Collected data
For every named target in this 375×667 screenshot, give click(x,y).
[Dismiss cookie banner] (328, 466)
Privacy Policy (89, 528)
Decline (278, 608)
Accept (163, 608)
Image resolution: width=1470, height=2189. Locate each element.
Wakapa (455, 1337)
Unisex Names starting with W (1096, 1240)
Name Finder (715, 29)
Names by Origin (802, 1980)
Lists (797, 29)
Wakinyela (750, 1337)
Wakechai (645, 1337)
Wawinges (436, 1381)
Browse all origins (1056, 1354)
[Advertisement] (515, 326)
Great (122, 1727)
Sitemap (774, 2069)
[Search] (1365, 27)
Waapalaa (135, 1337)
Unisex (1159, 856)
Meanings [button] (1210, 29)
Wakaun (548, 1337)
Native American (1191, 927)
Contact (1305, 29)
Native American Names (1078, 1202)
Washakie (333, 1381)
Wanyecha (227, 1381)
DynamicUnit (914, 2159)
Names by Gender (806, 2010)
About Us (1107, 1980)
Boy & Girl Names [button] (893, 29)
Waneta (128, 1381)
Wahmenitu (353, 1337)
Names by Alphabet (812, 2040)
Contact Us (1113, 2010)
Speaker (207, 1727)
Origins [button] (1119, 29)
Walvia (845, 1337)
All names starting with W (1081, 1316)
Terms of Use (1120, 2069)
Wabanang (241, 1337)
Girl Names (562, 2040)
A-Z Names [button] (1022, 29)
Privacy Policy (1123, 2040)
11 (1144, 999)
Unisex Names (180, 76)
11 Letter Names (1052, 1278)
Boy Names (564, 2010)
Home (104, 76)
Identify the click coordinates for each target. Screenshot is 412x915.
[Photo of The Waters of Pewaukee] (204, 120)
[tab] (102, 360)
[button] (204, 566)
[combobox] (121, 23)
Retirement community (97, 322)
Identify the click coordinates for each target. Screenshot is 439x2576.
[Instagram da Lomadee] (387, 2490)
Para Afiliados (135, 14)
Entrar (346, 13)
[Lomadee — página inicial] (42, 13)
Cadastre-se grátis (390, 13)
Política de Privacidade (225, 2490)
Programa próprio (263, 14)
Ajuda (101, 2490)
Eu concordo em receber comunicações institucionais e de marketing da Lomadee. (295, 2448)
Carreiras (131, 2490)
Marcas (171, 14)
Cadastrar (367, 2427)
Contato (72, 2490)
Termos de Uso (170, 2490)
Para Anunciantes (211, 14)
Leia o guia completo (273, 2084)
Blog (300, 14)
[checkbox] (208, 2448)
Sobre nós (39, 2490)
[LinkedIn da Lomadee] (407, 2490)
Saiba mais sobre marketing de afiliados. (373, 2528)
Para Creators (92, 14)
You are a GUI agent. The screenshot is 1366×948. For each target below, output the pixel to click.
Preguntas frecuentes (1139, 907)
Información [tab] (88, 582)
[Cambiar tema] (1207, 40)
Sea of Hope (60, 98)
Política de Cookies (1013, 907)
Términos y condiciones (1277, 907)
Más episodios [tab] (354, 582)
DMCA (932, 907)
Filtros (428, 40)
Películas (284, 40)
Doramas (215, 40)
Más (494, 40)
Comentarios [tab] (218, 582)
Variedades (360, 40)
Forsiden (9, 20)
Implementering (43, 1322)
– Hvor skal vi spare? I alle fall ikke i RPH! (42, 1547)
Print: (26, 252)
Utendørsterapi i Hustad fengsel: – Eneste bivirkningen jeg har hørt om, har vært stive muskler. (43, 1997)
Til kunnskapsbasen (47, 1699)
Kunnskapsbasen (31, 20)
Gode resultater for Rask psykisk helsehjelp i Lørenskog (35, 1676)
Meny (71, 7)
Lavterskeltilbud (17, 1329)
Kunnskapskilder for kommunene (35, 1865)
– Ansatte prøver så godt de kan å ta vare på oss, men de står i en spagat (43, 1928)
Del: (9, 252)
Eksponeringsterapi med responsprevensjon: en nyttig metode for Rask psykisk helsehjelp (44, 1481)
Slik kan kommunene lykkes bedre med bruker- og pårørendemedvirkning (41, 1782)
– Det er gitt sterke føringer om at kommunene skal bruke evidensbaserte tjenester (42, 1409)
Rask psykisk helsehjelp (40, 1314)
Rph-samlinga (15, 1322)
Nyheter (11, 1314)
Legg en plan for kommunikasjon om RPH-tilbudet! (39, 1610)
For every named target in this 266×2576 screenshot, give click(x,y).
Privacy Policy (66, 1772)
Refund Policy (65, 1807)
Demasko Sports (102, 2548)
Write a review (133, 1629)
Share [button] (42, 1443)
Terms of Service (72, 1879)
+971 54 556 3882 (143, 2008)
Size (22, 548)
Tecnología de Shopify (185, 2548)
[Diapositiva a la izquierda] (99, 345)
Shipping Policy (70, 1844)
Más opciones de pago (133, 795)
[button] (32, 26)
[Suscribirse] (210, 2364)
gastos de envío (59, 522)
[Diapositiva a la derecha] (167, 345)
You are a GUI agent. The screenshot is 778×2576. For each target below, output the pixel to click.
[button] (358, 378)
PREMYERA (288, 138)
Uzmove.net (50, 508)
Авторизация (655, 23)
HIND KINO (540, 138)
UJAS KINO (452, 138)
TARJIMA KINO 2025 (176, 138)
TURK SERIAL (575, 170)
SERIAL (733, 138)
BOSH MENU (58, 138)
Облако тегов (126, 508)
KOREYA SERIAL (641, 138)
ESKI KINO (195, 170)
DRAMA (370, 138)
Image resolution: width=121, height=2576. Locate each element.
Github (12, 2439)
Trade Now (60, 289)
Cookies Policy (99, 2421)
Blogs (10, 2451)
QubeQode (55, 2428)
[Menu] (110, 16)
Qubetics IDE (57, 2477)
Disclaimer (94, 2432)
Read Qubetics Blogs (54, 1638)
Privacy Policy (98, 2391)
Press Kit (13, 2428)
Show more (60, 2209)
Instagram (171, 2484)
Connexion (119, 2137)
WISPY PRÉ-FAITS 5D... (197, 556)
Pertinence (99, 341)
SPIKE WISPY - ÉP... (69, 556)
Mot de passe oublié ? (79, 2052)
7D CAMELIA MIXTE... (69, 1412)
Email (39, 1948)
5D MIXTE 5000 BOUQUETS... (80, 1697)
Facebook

TASK DIRECTIONS: Of the entries above, repeat exactly the lines from the line with "Terms of Use (1120, 2069)" through the line with "Retirement community (97, 322)", both of them included.

EXERCISE RESPONSE:
Terms of Use (1120, 2069)
Wabanang (241, 1337)
Girl Names (562, 2040)
A-Z Names [button] (1022, 29)
Privacy Policy (1123, 2040)
11 (1144, 999)
Unisex Names (180, 76)
11 Letter Names (1052, 1278)
Boy Names (564, 2010)
Home (104, 76)
Identify the click coordinates for each target. Screenshot is 412x915.
[Photo of The Waters of Pewaukee] (204, 120)
[tab] (102, 360)
[button] (204, 566)
[combobox] (121, 23)
Retirement community (97, 322)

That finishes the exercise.